Ride hailing services in B.C. should not be held back by imposed geographic boundaries and caps on how many vehicles can participate, an all-party committee of MLAs has recommended to the provincial government.
Transportation Minister Claire Trevena says she is open to considering taking off regional driver caps and boundaries, restrictions similar to taxi service that were imposed with changes to the Passenger Transportation Board licensing system the NDP government has put in place.
Trevena spoke Tuesday after the MLA committee released its report, built on submissions from taxi and ride hailing companies as well as other interested parties. She said the Class 4 commercial driver’s licence is in place for ride hailing in Alberta, and it’s a safety requirement that will be kept in place as ride hailing companies are licensed by the end of this year.
Premier John Horgan later agreed with the commercial licence requirement and said he expects services will be operating in B.C. before the end of 2019.

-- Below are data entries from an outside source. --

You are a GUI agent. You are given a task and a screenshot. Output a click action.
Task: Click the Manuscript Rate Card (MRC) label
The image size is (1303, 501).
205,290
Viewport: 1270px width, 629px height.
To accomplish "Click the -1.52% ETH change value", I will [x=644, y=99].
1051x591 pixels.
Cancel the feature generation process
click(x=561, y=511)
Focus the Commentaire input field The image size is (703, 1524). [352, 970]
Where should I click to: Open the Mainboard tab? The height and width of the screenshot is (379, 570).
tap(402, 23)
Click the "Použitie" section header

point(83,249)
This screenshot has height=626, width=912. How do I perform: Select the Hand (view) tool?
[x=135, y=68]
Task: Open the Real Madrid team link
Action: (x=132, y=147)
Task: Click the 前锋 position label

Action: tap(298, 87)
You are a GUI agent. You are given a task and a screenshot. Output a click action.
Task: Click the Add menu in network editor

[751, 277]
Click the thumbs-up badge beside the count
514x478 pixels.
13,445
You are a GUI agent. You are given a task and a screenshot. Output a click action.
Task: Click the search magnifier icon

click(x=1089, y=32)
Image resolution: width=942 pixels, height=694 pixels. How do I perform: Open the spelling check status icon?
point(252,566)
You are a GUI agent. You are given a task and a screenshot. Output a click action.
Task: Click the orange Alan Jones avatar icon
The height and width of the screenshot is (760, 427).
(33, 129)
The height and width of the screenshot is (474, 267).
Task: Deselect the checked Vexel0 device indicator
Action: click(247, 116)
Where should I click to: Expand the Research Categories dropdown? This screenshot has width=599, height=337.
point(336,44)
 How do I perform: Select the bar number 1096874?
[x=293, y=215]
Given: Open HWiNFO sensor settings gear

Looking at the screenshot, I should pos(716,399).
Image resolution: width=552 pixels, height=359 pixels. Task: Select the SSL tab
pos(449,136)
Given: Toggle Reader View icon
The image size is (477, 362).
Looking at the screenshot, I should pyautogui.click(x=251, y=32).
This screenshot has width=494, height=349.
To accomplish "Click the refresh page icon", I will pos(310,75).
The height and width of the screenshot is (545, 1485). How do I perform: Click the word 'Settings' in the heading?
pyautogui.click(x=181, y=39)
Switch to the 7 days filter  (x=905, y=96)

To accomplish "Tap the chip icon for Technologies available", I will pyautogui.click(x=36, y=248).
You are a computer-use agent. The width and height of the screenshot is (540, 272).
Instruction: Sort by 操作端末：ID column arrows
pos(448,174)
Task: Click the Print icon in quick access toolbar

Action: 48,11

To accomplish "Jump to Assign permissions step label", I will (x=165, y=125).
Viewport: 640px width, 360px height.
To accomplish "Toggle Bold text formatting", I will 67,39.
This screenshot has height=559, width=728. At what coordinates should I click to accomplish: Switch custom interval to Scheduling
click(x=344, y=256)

After delaying the licensing of smartphone app-based service and enabling an increase in taxi licences, the NDP government passed legislation last fall limiting the number of drivers and where they can operate. The legislation also requires drivers to obtain a Class 4 commercial licence like taxi and bus drivers.
B.C. Liberal MLAs on the committee said a majority on the committee recommended against the licence restriction. Surrey South MLA Stephanie Cadieux, the deputy chair of the committee, said the restriction will prevent part-time drivers, particularly women, from entering the ride hailing market.
Cadieux said the NDP’s effort to get taxis into the market first with an app called Kater that is rolling out in the Lower Mainland is not going to meet the flexible demand of drivers and customers.
“Kater is lipstick on a pig,” Cadieux said. “It is not ride hailing.”
B.C. Liberal MLA Jas Johal said more taxis may be licensed in large urban areas, but only true ride hailing services such as Lyft and Uber can reach into smaller communities around B.C.
“This is about Terrace, it’s about Kitimat,” Johal said.
Michael van Hemmen, Uber’s representative for Western Canada, said the recommendations to remove driver caps and geographical restrictions on trips would bring Vancouver into the same league as Calgary, Toronto and Seattle, which have had ride hailing operating for some time.
“Uber is encouraged that the report’s recommendations reflect the expert advice put forward by the province’s own consultant, Translink and others,” van Hemmen said. “Now is the time to finalize ride sharing regulations and have ICBC make a ride sharing insurance product.”